START Data provided

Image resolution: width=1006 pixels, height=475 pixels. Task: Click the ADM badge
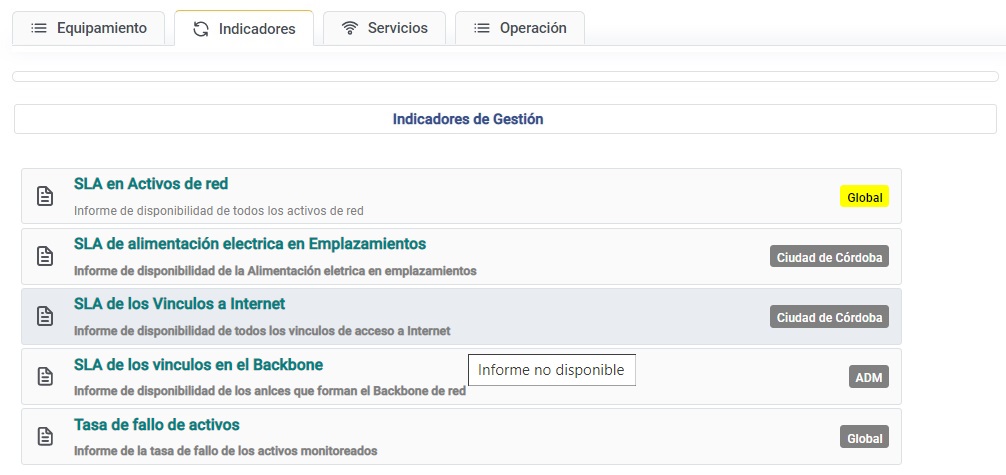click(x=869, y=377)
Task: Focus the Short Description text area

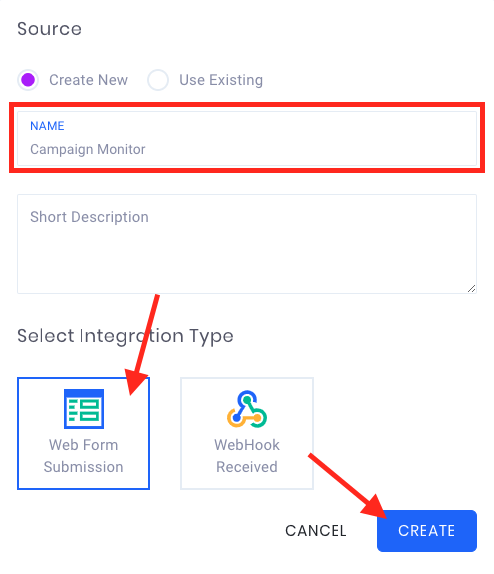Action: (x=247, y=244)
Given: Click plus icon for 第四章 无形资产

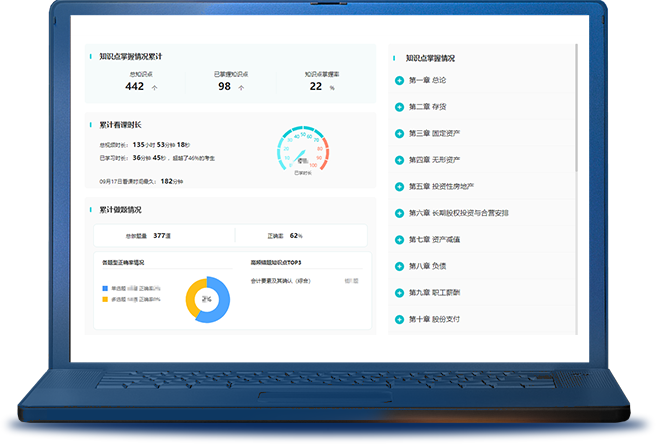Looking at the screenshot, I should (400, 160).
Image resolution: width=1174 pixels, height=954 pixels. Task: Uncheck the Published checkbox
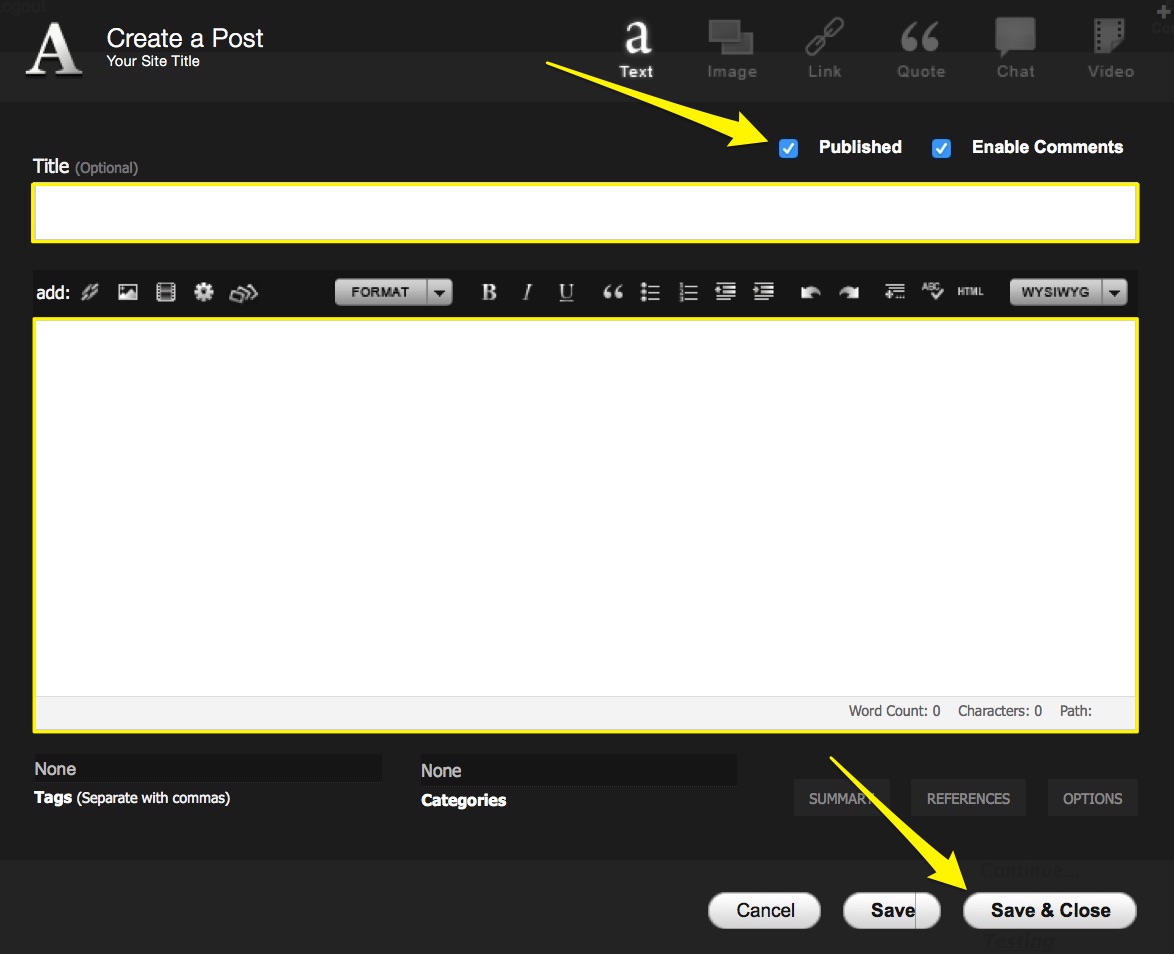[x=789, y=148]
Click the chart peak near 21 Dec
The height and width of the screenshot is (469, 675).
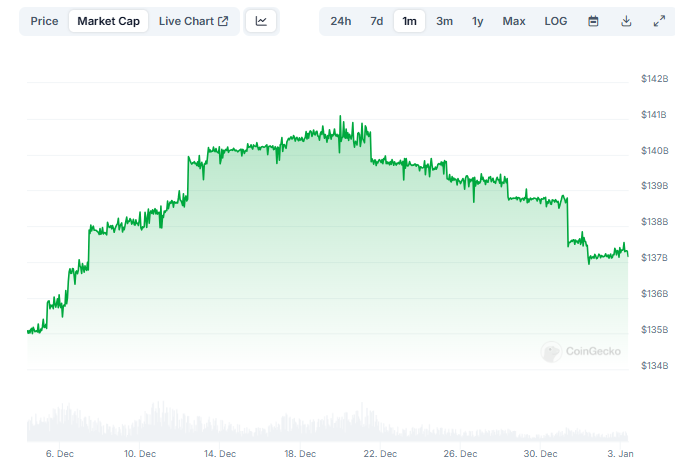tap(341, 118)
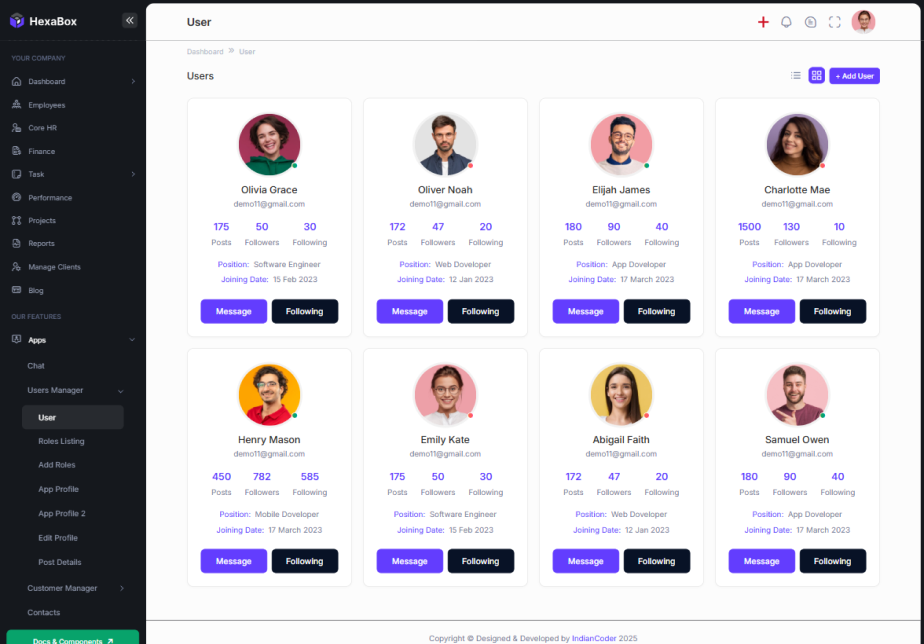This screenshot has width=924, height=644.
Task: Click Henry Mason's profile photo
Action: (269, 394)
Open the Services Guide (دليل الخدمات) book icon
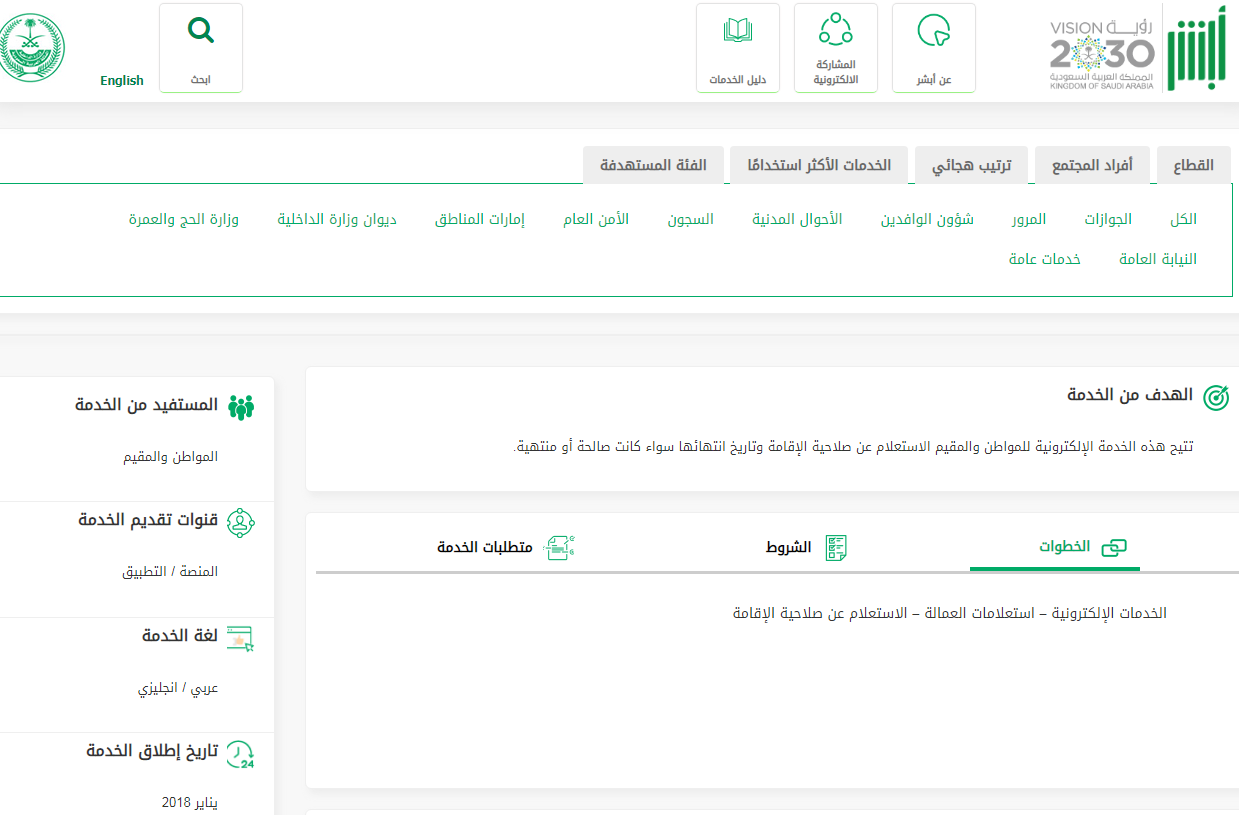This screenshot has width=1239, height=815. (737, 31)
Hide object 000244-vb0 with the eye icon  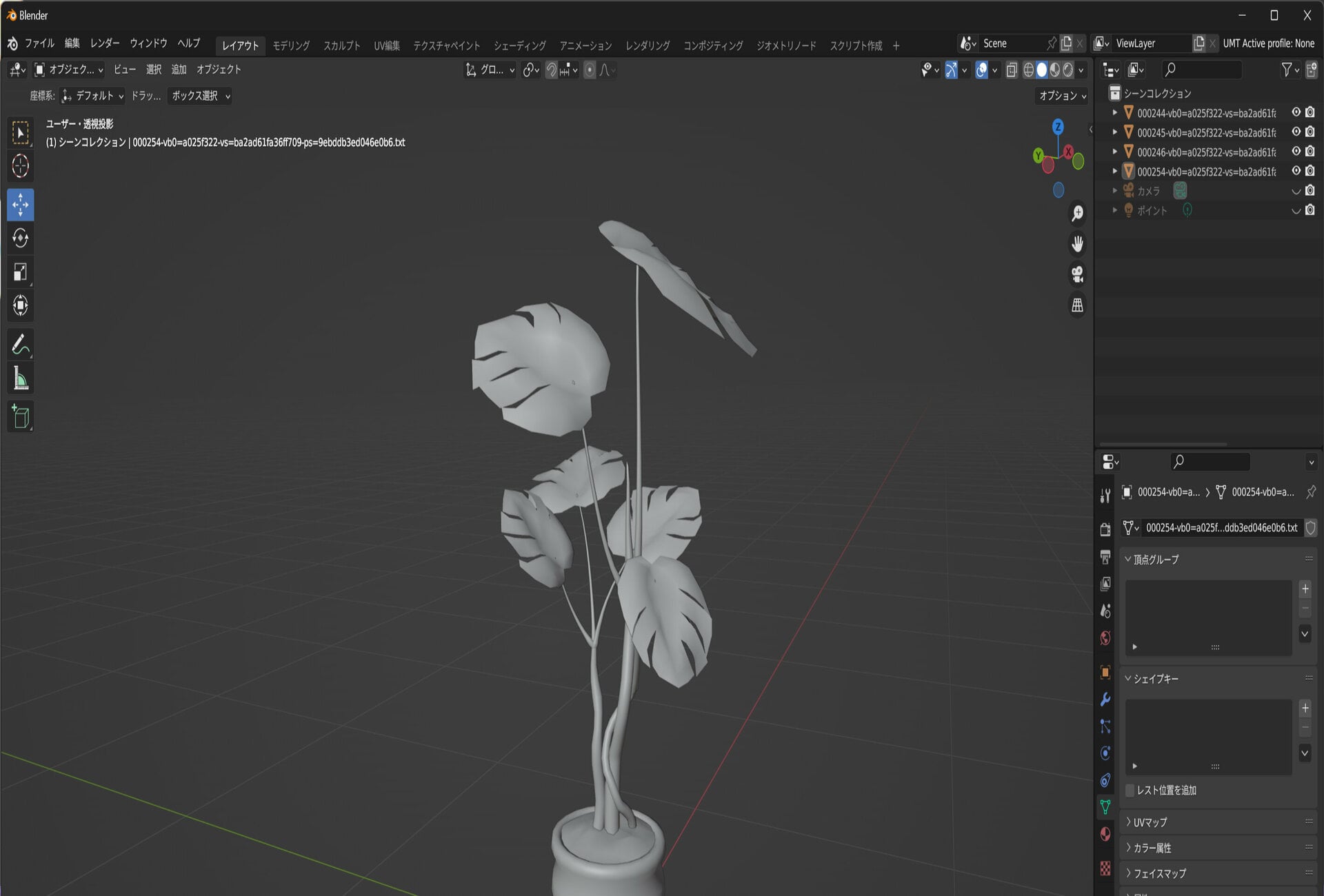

END Data provided

Work instruction
Every entry, exactly as written: transcribe it, passing over any pictures.

Answer space
Image resolution: width=1006 pixels, height=475 pixels. Task: Click the ADM badge
click(x=869, y=377)
Task: Focus the Short Description text area

Action: (x=247, y=244)
Given: Click plus icon for 第四章 无形资产

Looking at the screenshot, I should (400, 160).
Image resolution: width=1174 pixels, height=954 pixels. Task: Uncheck the Published checkbox
[x=789, y=148]
Click the chart peak near 21 Dec
The height and width of the screenshot is (469, 675).
tap(341, 118)
This screenshot has width=924, height=644.
Task: Click Henry Mason's profile photo
Action: (269, 394)
Open the Services Guide (دليل الخدمات) book icon
This screenshot has width=1239, height=815. (737, 31)
Hide object 000244-vb0 with the eye icon  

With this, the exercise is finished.